FullStory drinks from a fire hose of data. When you handle as many requests (billions a day!) as FullStory does, you need to be able to process them quickly. You also need to be resilient to spikes in traffic. There are myriad reasons why traffic and load may increase unexpectedly on your system. This traffic may be malicious, but very often it is completely valid. In either case, the end result could behave like a Denial of Service (DOS) attack: your application is flooded with traffic which may contain unusual data that it is not expecting. At FullStory, we’ve designed our system to mitigate these DOS-like traffic spikes using a scalable key value store along with a novel way of scheduling work to batch-process requests.
In our old system, scheduling the processing of a web page was triggered in part by timestamp data supplied by the client. Our data processors would combine whatever data had been accumulated in the key value store with any previously recorded data, save to a file, and delete the key-value entry. This approach ensured that results were timely, only required data contained in the request, and usually ensured we only performed expensive processing periodically for each page.
I say usually because this approach was susceptible to a condition that could cause heavy data processing to be performed unnecessarily since the scheduling of the data processor was dependent on data from the client. While trusting data coming from the client always comes with risks, it’s a critical part of our business. We came to rely on it for scheduling because repeatedly checking our database to determine whether data should be processed wasn’t really a viable option at FullStory scale.

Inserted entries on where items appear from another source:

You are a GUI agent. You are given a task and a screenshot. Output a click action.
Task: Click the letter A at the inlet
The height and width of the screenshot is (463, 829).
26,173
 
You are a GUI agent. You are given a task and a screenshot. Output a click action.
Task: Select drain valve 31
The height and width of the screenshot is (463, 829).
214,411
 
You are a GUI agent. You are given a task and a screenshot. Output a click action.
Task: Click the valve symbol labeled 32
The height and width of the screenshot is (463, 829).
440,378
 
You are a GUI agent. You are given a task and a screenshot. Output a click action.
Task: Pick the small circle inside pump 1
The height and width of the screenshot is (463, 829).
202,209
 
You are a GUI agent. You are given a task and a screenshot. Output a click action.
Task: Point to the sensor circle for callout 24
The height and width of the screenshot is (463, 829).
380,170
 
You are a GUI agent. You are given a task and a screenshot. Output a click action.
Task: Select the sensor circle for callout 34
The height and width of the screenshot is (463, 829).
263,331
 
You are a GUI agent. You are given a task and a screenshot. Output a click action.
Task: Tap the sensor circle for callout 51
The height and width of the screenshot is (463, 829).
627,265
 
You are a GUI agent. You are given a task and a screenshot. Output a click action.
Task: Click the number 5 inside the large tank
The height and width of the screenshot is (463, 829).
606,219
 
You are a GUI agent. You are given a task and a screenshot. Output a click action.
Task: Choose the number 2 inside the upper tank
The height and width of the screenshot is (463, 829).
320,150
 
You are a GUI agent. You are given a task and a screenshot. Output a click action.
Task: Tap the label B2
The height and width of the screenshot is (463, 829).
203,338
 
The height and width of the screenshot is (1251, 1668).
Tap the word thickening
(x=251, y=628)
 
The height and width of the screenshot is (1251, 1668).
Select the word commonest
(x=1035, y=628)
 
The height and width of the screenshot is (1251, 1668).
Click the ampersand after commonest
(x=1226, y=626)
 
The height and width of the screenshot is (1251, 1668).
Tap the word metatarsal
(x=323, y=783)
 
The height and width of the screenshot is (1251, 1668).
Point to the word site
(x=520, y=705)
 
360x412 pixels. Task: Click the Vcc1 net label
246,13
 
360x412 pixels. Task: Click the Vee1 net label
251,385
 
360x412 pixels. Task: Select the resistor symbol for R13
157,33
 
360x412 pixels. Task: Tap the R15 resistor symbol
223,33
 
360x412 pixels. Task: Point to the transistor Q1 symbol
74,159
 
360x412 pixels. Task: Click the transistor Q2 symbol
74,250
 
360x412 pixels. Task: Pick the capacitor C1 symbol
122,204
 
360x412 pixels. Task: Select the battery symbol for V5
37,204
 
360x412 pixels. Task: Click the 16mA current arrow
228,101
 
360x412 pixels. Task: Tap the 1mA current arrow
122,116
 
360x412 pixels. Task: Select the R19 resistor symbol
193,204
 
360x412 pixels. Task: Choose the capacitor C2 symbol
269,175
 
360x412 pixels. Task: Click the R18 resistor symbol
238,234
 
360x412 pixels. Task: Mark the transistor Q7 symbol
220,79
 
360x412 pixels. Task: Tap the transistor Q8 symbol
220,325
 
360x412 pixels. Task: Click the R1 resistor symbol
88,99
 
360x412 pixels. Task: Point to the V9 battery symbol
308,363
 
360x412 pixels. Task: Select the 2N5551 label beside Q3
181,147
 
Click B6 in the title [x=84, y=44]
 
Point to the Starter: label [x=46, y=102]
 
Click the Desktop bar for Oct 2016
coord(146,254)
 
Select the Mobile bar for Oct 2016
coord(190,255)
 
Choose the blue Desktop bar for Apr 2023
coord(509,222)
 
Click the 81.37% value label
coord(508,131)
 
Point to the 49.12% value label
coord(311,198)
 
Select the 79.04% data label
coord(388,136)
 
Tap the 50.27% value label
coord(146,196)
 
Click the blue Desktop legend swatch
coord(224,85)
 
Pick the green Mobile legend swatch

Normally this reliance on the client-provided data worked out just fine, since we never return any meaningful data to the client. Occasionally though, a customer might fire up a load-test harness that had recorded heavy browser traffic, including requests to FullStory, and inadvertently send a flood of identical requests our way. Even this wasn’t usually a problem: we would record the same requests multiple times but not process them. However, on rare occasion, a request might have triggered downstream processing depending on the timestamp data that it contained. If the test harness sent many such requests, the system would dutifully queue them up all at once and clog downstream processing. While other safety systems would eventually step in and stop the incoming requests, it could take hours for the scheduled work to clear the system.
We analyzed one such event and saw that coupling expensive downstream processing to potentially unreliable client-side requests was a problem. We knew we had the capability to handle the load of incoming requests, but we still needed a way to schedule the processing in a timely manner without relying on the request itself, which can’t be trusted to not trigger a system-impacting queue backlog.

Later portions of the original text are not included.